As the recent scare in global equity markets indicates, asset bubbles cannot last forever. By contrast, in the absence of active public pressure or state intervention to facilitate their resolution, debts do not deflate on their own.
A recent analysis by the United Nations Conference on Trade and Development shows how sustained debts could pose a larger problem for the global economy and financial system.
In 2018, the total debt (private, public, domestic, and external) across developing countries was equal to almost twice their combined GDP – the highest it has ever been.
Particularly concerning is the build-up of private debt by non-financial corporations, which now amounts to nearly three-quarters of total debt in developing countries (a much higher ratio than in advanced economies).
According to UNCTAD, inherently volatile “foreign shadow financial institutions” have played a major role in fueling this accumulation, such that around one-third of private non-financial corporate debt in developing countries (with the exception of China) is denominated in foreign currency and held by external creditors.
Worse, more sovereign-debt repayments on short-maturity international bonds will soon be due.
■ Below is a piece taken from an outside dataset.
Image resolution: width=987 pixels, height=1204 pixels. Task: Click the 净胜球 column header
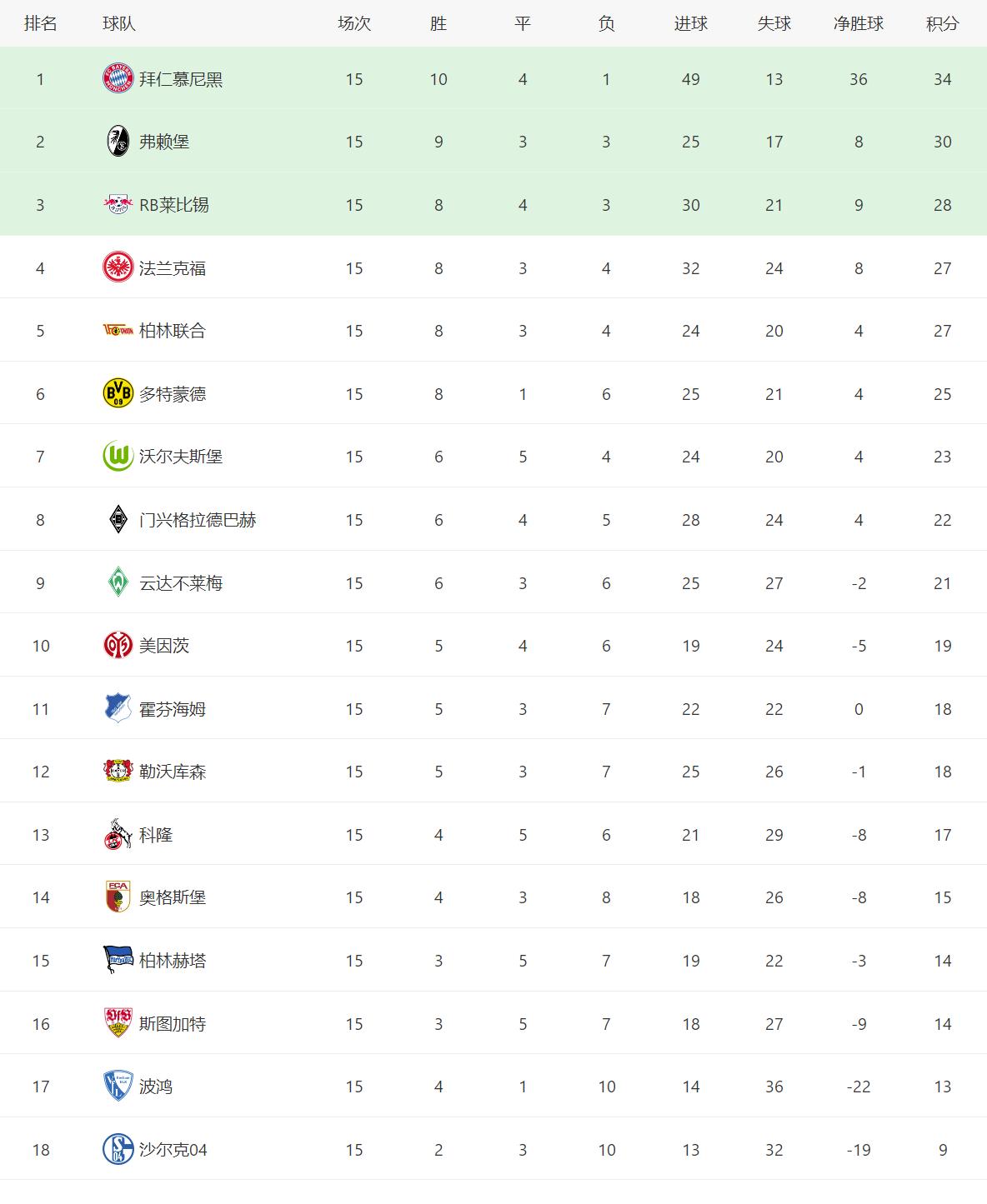coord(858,23)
And foreign-exchange reserves, which have declined in many emerging markets and developing economies as a result of recent capital outflows, will be less robust in the face of further outflows as bond markets become more fraught.
These financial conditions, which would be worrying in the best of times, could spell disaster in the event of even a relatively mild economic shock. But now we are in the midst of a severe shock. Consider Asia’s emerging economies, which are deeply integrated financially and economically with China – the epicentre of COVID-19 – and thus highly vulnerable.
Dramatic decreases in exports, disruptions to the sourcing of raw materials and intermediate goods, and rapid declines in travel and tourism are already having severe employment effects across Asia’s economies. And now these adverse outcomes are being compounded by financial concerns over the region’s already high debt levels.
After all, Asian financial markets were vulnerable even before the current shock, owing to falling margins, higher risks, and excessive dependence on banks and shadow banking (a problem that has already been exposed in India).
Worse, a significant share of stressed debt in the region is held by energy, industrial, and utility companies, all of which are directly affected by recent output and oil-price declines. With equity markets swooning, capital buffers have been further diminished.
These problems cannot be contained by policies adopted in any one country. More than ever, the global community needs leadership to address the immediate effects of the coronavirus pandemic and its economic fallout.
In addition to coordinated fiscal spending across countries, we urgently need to tackle the debt crisis that will soon unfold. It is time to start thinking about debt resolution and restructuring.
As Turkish economist Sabri Öncü has suggested, we can start by taking our cue from the London debt agreement of 1953, which dramatically altered economic conditions for Germany, at that time a major debtor.
The agreement between Germany and 20 external creditors wrote off 46% of the country’s prewar debt and 52% of its postwar debt, while the remaining debt was converted into long-term low-interest loans with a five-year grace period before repayment.
Most significantly, Germany had to repay its debt only if it ran a trade surplus, and all repayments were limited to 3% of annual export earnings. This encouraged Germany’s creditors to be vested in its export success, creating the conditions for the subsequent boom.
This is the type of forward-thinking, coordinated debt-resolution strategy that is essential in today’s interconnected world. If we are collectively to survive not just the normal depredations of global markets, but also the existential threats posed by pandemics and climate change, there is no alternative.
Jayati Ghosh is Professor of Economics at Jawaharlal Nehru University in New Delhi, Executive Secretary of International Development Economics Associates, and a member of the Independent Commission for the Reform of International Corporate Taxation.